Wo kommt unser Essen her?

Von wegen lila Kühe!

Mit dem Titel »Wo kommt unser Essen her?« hat es Autorin und Illustratorin Julia Dürr sowie der Beltz Verlag auf die Liste der Schönsten Deutschen Bücher 2021 geschafft und schafft damit einen Spagat: Kinder zu erklären, wie Lebensmittel heute produziert werden, ohne ihnen eine Wertung vorwegzunehmen. Auf Doppelseiten stellt sie mit charmantem Strich Groß- und Kleinbetriebe nebeneinander und gewährt damit dem Nachwuchs Einblick in die unterschiedlichen Produktionswelten. Milch vom Bauernhof versus Milch vom Milchbetrieb, Fisch vom Fischerboot versus Fisch von der Fischfarm. Die Autorin erhebt keinen mahnenden Zeigefinger, sondern bereitet Realitäten kindgerecht auf. 



Bilderwelt im Großformat

Auf 40 Seiten und großzügigen 26 × 36 cm merkt man schnell, wie viel Recherche und Leidenschaft in dem Titel steckt. Wie sie überhaupt auf diese Idee kam, erklärt Julia Dürr so: »Mein Opa war Bäcker und vermutlich habe ich darum eine emotionale Beziehung zu diesem Handwerksberuf. Schon als ich klein war, war ich ganz traurig, dass der Bäcker bei uns im Ort zu machte und nun nur noch Brötchen von so einem Kettenbäcker auf unserem Frühstückstisch lagen. Da gab es keine Backstube, in die man rein schielen konnte. Und an den Brötchen hing auch nicht so viel Mehl und die Scheibe war nicht beschlagen von der Hitze und Feuchtigkeit aus der Backstube. Dass unser Brötchen nicht mehr aus der kleinen Backstube um die Ecke kommt, beschäftigt mich also schon lange. Und so kam ich auf die Idee, ein Buch zu schreiben, das einfach und sachlich zeigt, wo unser Essen gemacht wird«. Mit Vorurteilen wollte die Kreative dabei ebenso aufräumen wie mit der Idealisierung unserer Lebensmittelproduktion und hat auch für sich selbst Schlüsse gezogen: »Ich esse seitdem beispielsweise keine Eier mehr.
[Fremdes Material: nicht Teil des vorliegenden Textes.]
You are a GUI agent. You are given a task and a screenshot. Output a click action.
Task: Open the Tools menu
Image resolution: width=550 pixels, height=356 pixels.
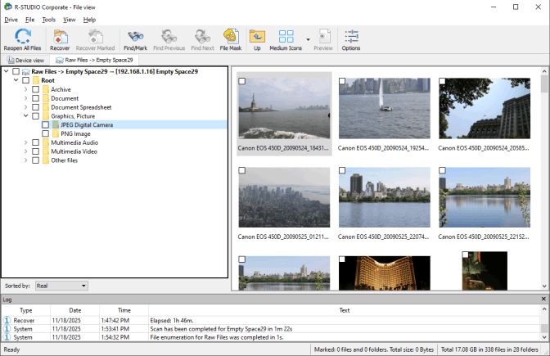[49, 19]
Auch nicht, wenn sie aus Bio-Betrieben kommen. Alle Infos zum Ei haben bei mir einiges durcheinander geworfen ...«. 



Außen wie innen wertig

Ein wichtiges Thema unserer Zeit, das dennoch mit zeichnerischer Leichtigkeit vermittelt wird, paart sich mit einer hochwertigen Herstellung des Buches: Für den Innenteil wählte die Verlagsgruppe Beltz Maxigloss in 135 g/qm ergänzend zum Cover in 200 g/qm Magno Satin. Zusammen mit einer wertigen Fadenbindung entsprach damit also auch die Form den strengen Jurykriterien der Stiftung Buchkunst – man kann nur rundherum gratulieren.